5. What is business continuity management?

Business continuity management (BCM) is the umbrella strategy that is executed through the use of business continuity plans. It is the holistic approach to making sure companies have the required resources, information, and capabilities to deal with emergencies and similar unexpected events. And as mentioned, business continuity management goes hand-in-hand with supply chain risk management.

Not surprisingly, business continuity planning and supply chain risk management contribute to resilience. Dr. Arash Azadegan, Associate Professor of Supply Chain Risk Management at Rutgers University, uses a comparison with insurance to illustrate their fundamental value. The benefits from insurance only show themselves when there is an adverse event, whereas business continuity planning and risk management positively affect organizations even if nothing bad happens. Some benefits for organization when implementing a business continuity plan are reputational: trust, public perception, stability, and employee loyalty.

Azadegan has studied the ripple effects of supply chain disruption, and how business continuity management combined with risk management capabilities serve to maintain stability during a crisis. And although companies may never have to activate their business continuity plan, by creating it, their communication processes become better aligned. They are more risk aware, which gives them a better chance of surviving in a wide range of circumstances. In other words, greater supply chain resilience positively affects the company’s financial strength.

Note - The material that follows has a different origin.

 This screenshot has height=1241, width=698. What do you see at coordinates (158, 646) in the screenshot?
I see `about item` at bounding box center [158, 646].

6. When should a business continuity plan be updated and maintained?

To be effective, a business continuity plan must be a living document. In other words, the BCP should be regularly reviewed and kept up to date to reflect any changing conditions. You never know when adverse events will strike – and you don’t want to be surprised by them when they do.

Maintenance is often managed by a business continuity planning owner, a designated person who decides when to activate and to deactivate the business continuity plan based on clear criteria and procedures. This owner will also decide whether to activate all or part of the plan.

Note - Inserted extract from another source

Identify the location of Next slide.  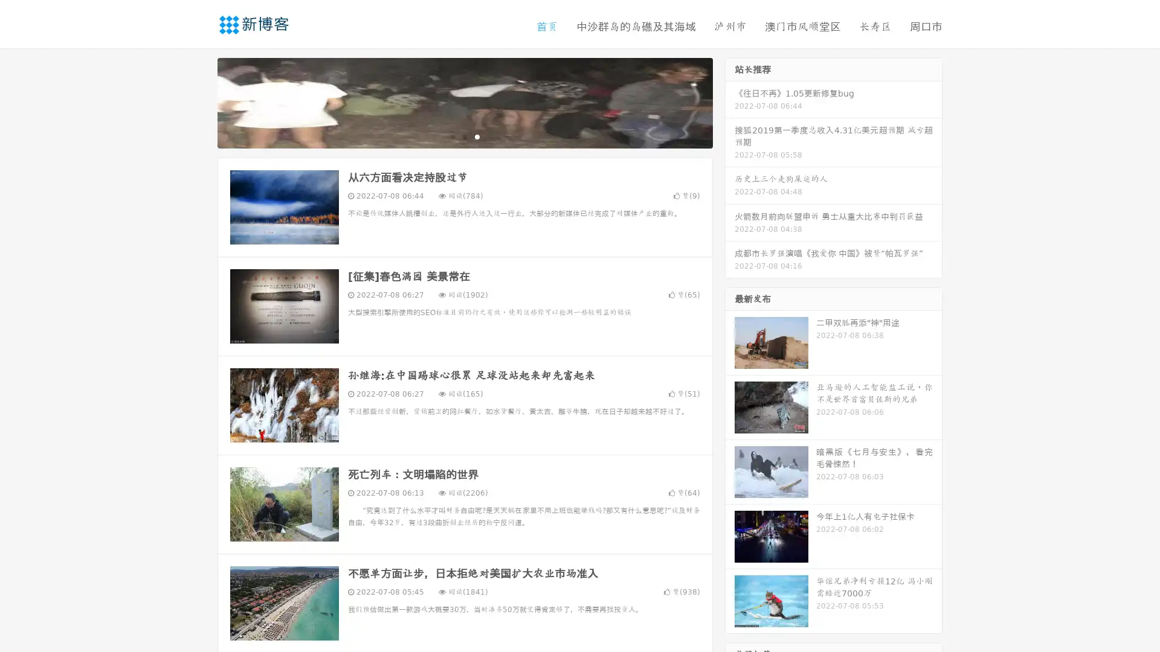
(730, 101).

To manage and maintain the program, larger companies will most likely use business continuity planning software, which may integrate with vendor management software, or support the company’s disaster recovery plan (DRP) for its IT-infrastructure and data.

7. What is the difference between a BCP and DRP?

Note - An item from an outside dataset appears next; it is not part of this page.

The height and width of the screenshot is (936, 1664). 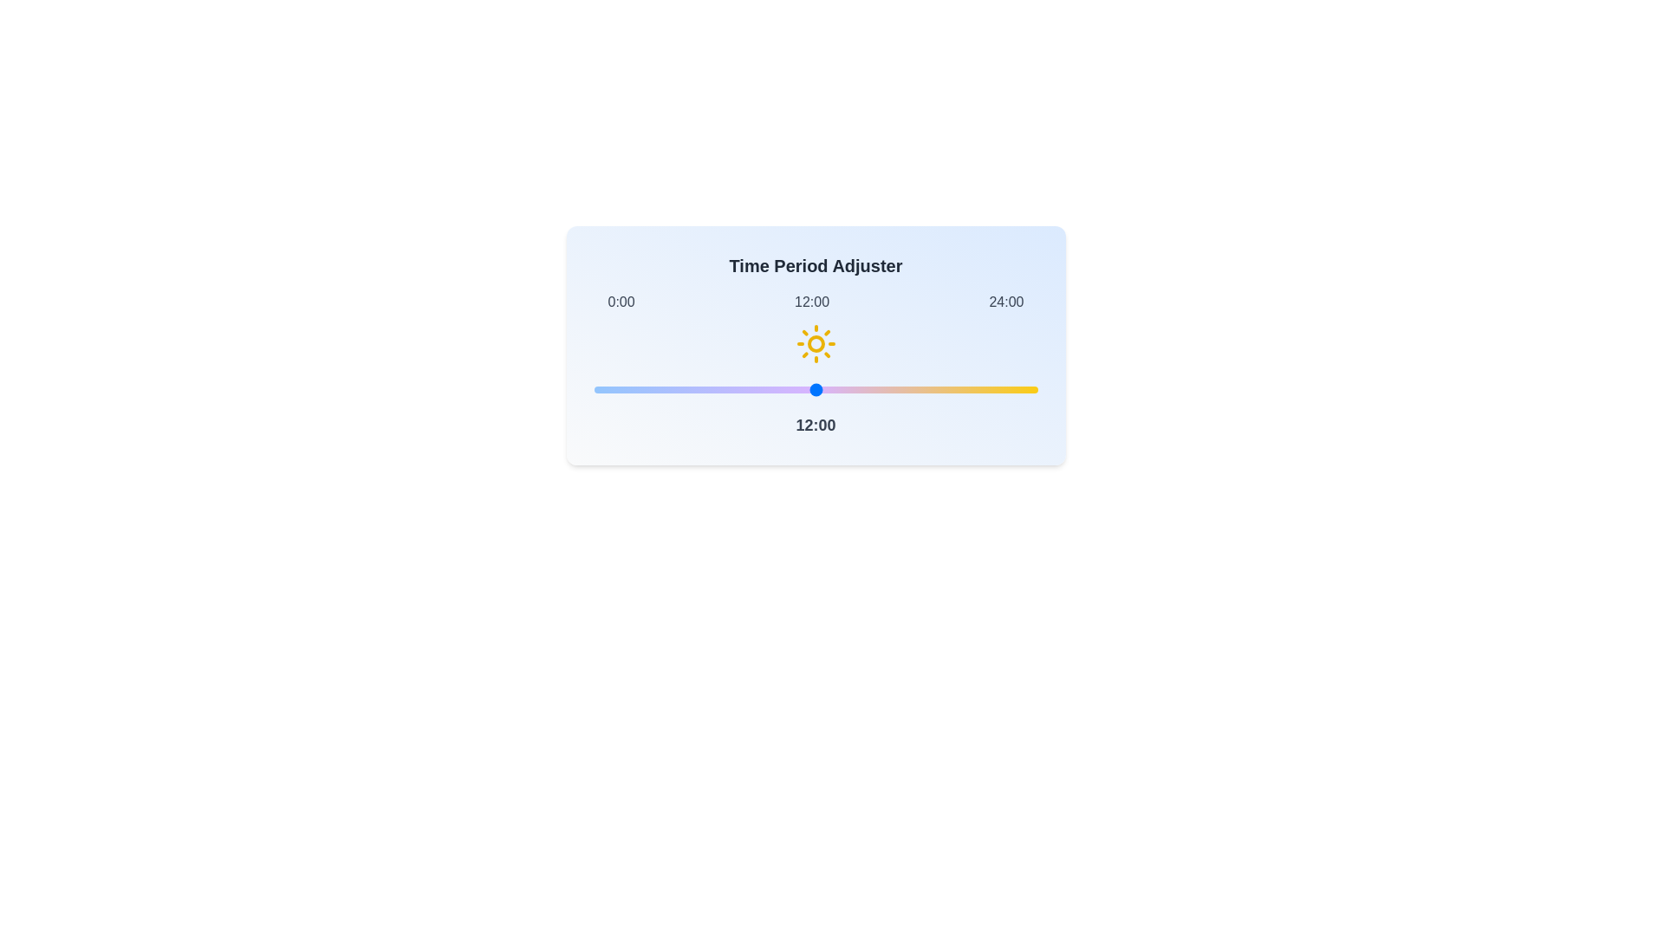 I want to click on the time slider to set the time to 5 hours, so click(x=686, y=390).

Similar to a business continuity plan, a disaster recovery plan outlines an organization’s response to a natural or man-made disaster. The difference is that business continuity planning includes comprehensive measures, and the disaster recovery plan is basically a subset of these activities. In most companies, these are primarily related to recovery of critical data and IT-infrastructures, because cyber risk is an ever-present threat. At its simplest, disaster recovery planning is continuously maintaining back-ups of your data. This safeguards against cyberattacks, and also ensures business continuity despite any computer bugs that could destroy or corrupt data.

Speaking of bugs, in conclusion, let’s come back to the ants, and consider a simple business continuity plan example from the insect perspective. In a colony, worker ants toil to feed and protect the queen ant. So, they have determined their key business objective. Each ant performs specific duties to guard against different kinds of risk. Some build a warm nest to protect against the cold, and others collect and store food to hedge against scarcity. In this way, the purposeful ant colony is an example of an enterprise that thrives thanks to good risk awareness and business continuity planning.

So, don’t be a grasshopper! Prepare for the future and become risk aware.